I keep quiet and as soon as he say’s all done and rinse I sit up with such a speed I get a bit of a head rush.

Rinse, spit and notice how much blood there is.

Rinse, spit and notice that there’s still quite a bit of blood.

Rinse, spit and notice that there’s still a fair bit of blood but I’ve ran out of the mouthwash stuff.

Wipe of the mouth with the little tissue the Suctionator gave me.

My dentist likes to listen to the radio whilst drawing blood and causing pain. Who would have thought that the twee commentary and Middle England sounds of Radio 2 would be the station of choice? The sounds of Will Young blaring out of the little radio accompanied by the backing vocals of the victim / patient whimpering in time to the music depending on the rhythm and well timed jab of the dentist’s sharp tool.

I would have thought that Cradle of Filth or Slayer would have been more appropriate. Maybe he switches to a different station more appropriate for wisdom tooth removal. A bit of Slayer’s, Show No Mercy!

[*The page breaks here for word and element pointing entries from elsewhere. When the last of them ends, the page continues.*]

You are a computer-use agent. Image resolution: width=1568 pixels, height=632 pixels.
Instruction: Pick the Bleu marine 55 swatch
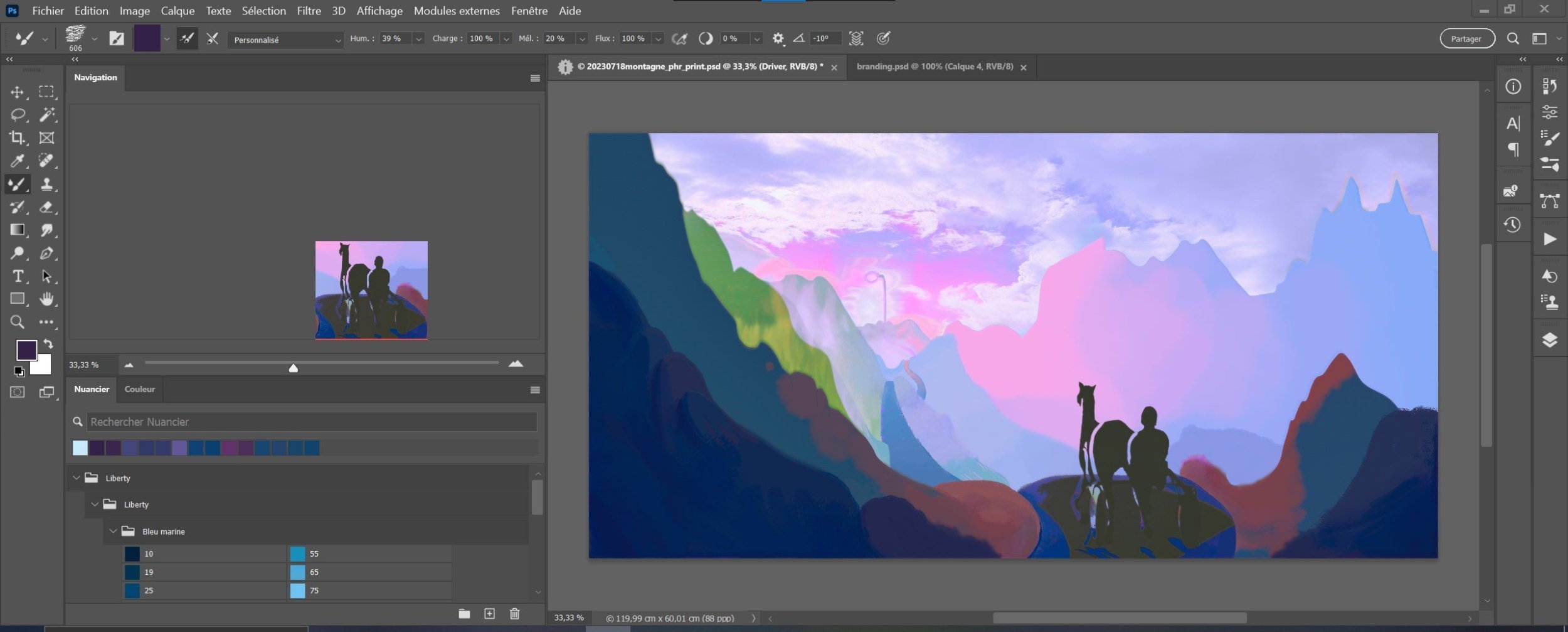298,554
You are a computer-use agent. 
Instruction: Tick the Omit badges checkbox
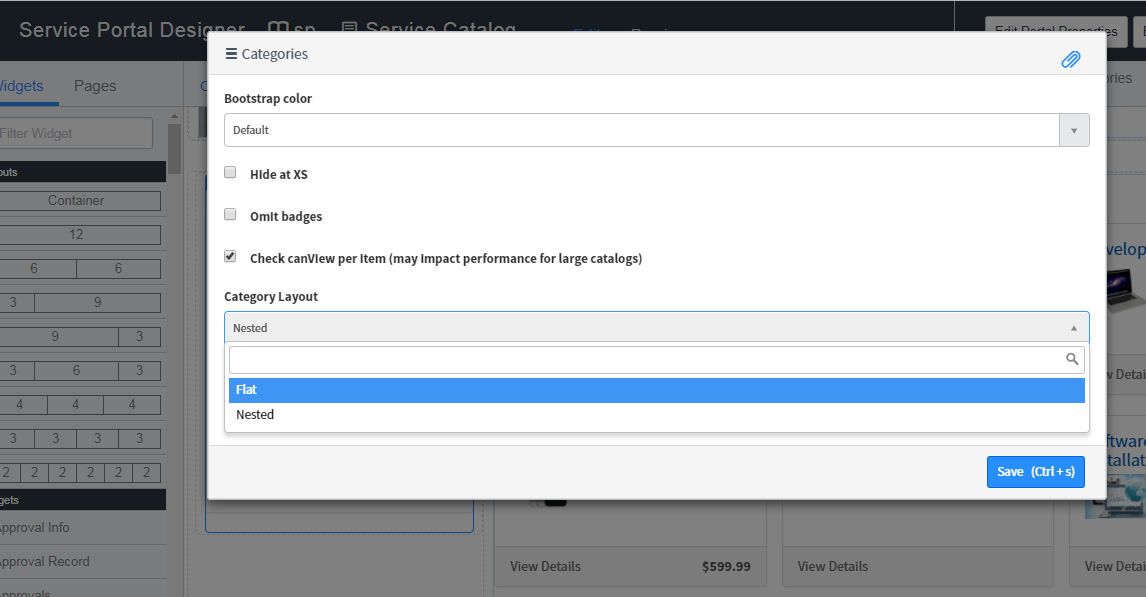coord(230,214)
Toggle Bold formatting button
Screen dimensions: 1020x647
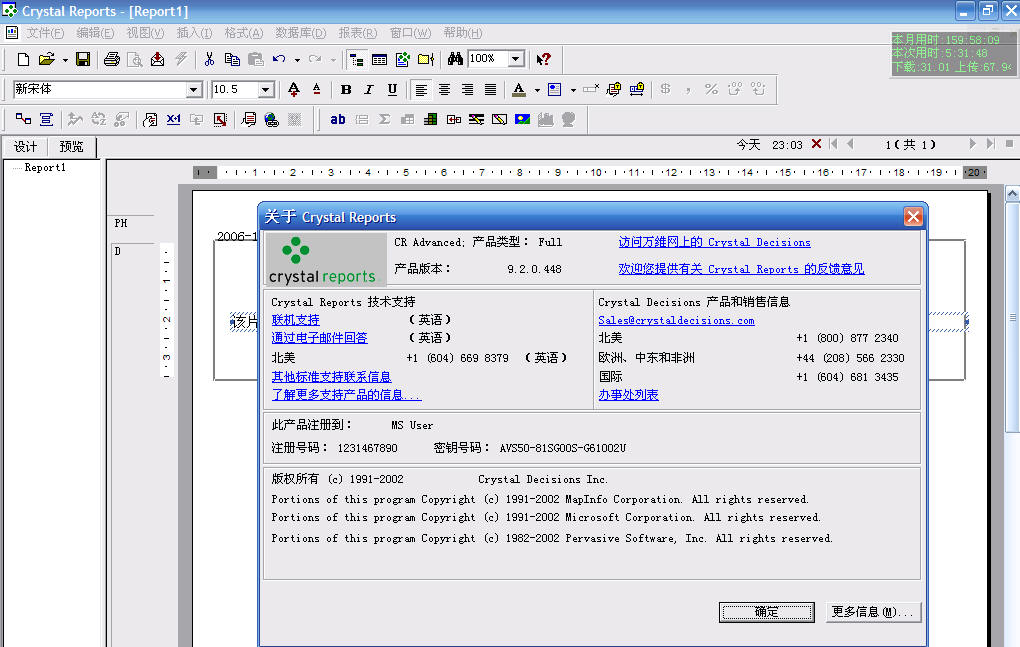(346, 90)
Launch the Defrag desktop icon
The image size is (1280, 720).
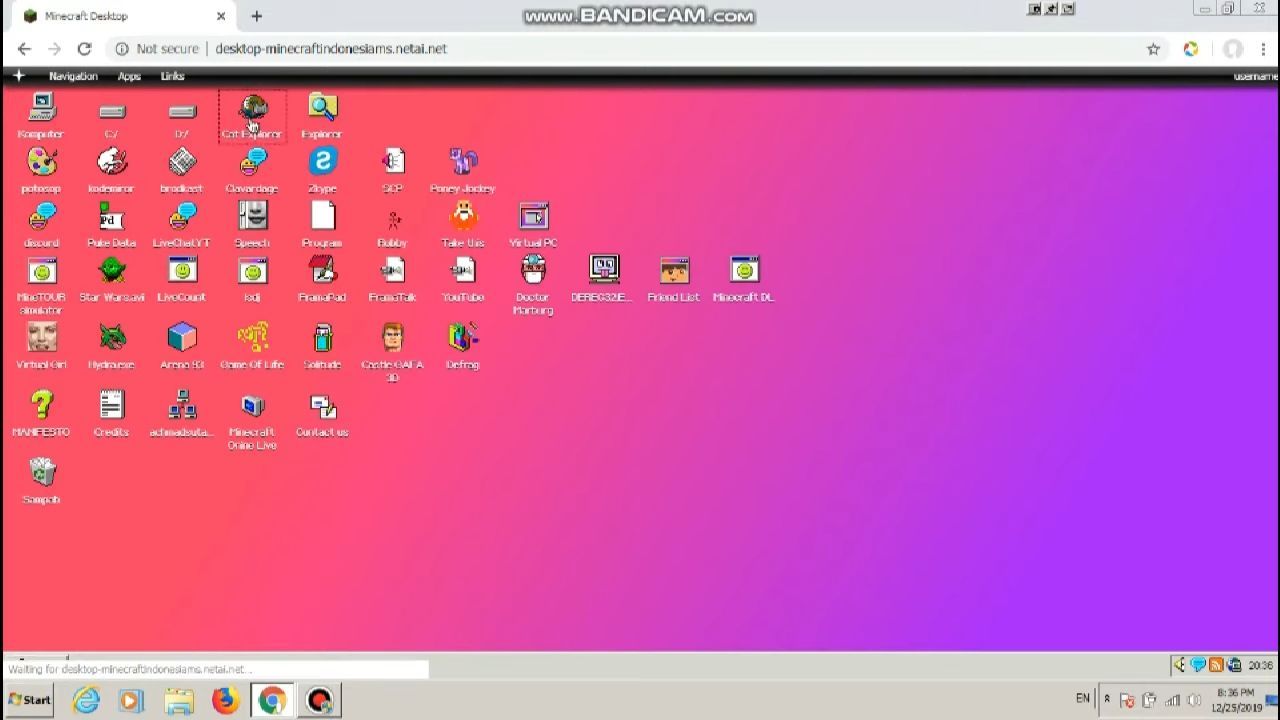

Today whilst the clean was on-going, radio 2 came up trumps and played the 80’s classic, King of Wishful Thinking by Go West. It was just coming to a close as I was rinsing and spitting. I didn’t know what came over me but I turned into Alan Partridge. “Classic Go West!” I said rather excitedly. I then really hoped that they would get the reference. Please get the reference, I thought. But for a few seconds, there was silence. The dental nurse looked at me like I was a nutcase. She’s too young to know Partridge, besides she’ll have left by the time I come back.

But my dentist who I don’t think is that much older than me also sat there just looking as if to say, “What was that all about?”

So in an awkward silence I just sat there. An awkward slightly bloody smile on my face. It was only perhaps three or four seconds of nothing, but it seemed like minutes.

The dentist broke the silence.

“See you in another six months then.”